IP maximalism is requiring DRM tech in every computer and media-capable device that won't play anything without checking into a central server and also making it illegal to reverse or break that DRM. IP maximalism is extending the current bonkers time interval of copyright (over 100 years) to forever. If AI concerns manage to get this down to a reasonable, modern timeframe it'll be awesome.
Record companies in the 90s tied the noose around their own necks, which is just as well because they're very useless now except for supporting geriatric bands. They should have started selling mp3s for 99 cents in 1997 and maybe they would have made a couple of dollars before their slide into irrelevance.
The specific thing people don't want, which a few weirdos keep pushing, is AI-generated stuff passed off as new creative material. It's fine for fun and games, but no one wants a streaming service of AI-generated music, even if you can't tell it's AI generated. And the minute you think you have that cracked - that an AI can create music/art as good as a human and that humans can't tell, the humans will start making bad music/art in rebellion, and it'll be the cool new thing, and the armies of 10Kw GPUs will be wasting their energy on stuff an 1Mhz 8-bit machine could do in the 80s.
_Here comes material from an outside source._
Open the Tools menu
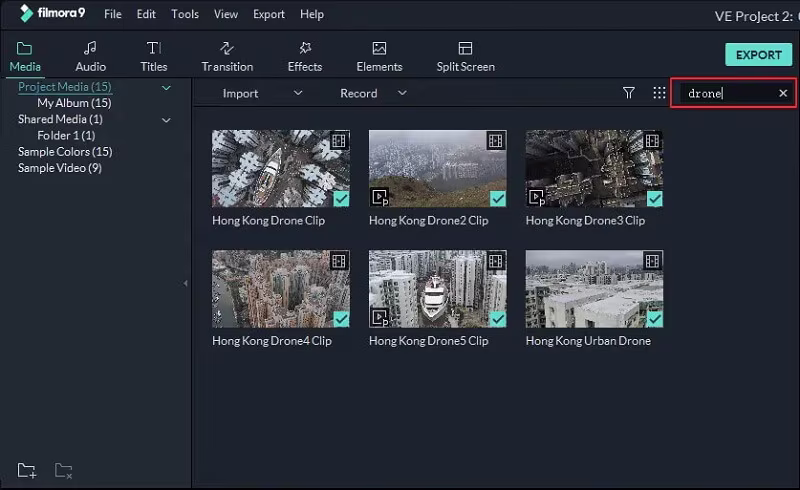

Maybe the government should set up a fund to pay all the copyright holders whose works were used to train the AI models. And if it's a pain to track down the rights holders, I'll play a tiny violin.
I find the shift of some right wing politicians and companies from "TPB and megaupload are criminals and its owners must be extradited from foreign countries!" to "Information wants to be free!" much more illuminating.
Instead of the understanding that copyrights and patents are temporary state-granted monopolies meant to benefit society they are instead framed as real perpetual property rights. This framing fuels support for draconian laws and obscures the real purpose of these laws: to promote innovation and knowledge sharing and not to create eternal corporate fiefdoms.
The general public has been lectured for decades about how piracy is morally wrong, but as soon as startups and corporations are in it for profit, everybody looks away?
As for the zeitgeist, I'm not sure anything has materially changed. Recently, creators have been very upset over Silicon Valley AI companies ingesting their output. Is this really reflective of "general internet sentiment"? Would those same people have supported abolition of copyright in the past? I doubt it.
Either force AI companies to compensate the artists they're being "inspired" by, or let people torrent a copywashed Toy Story 5.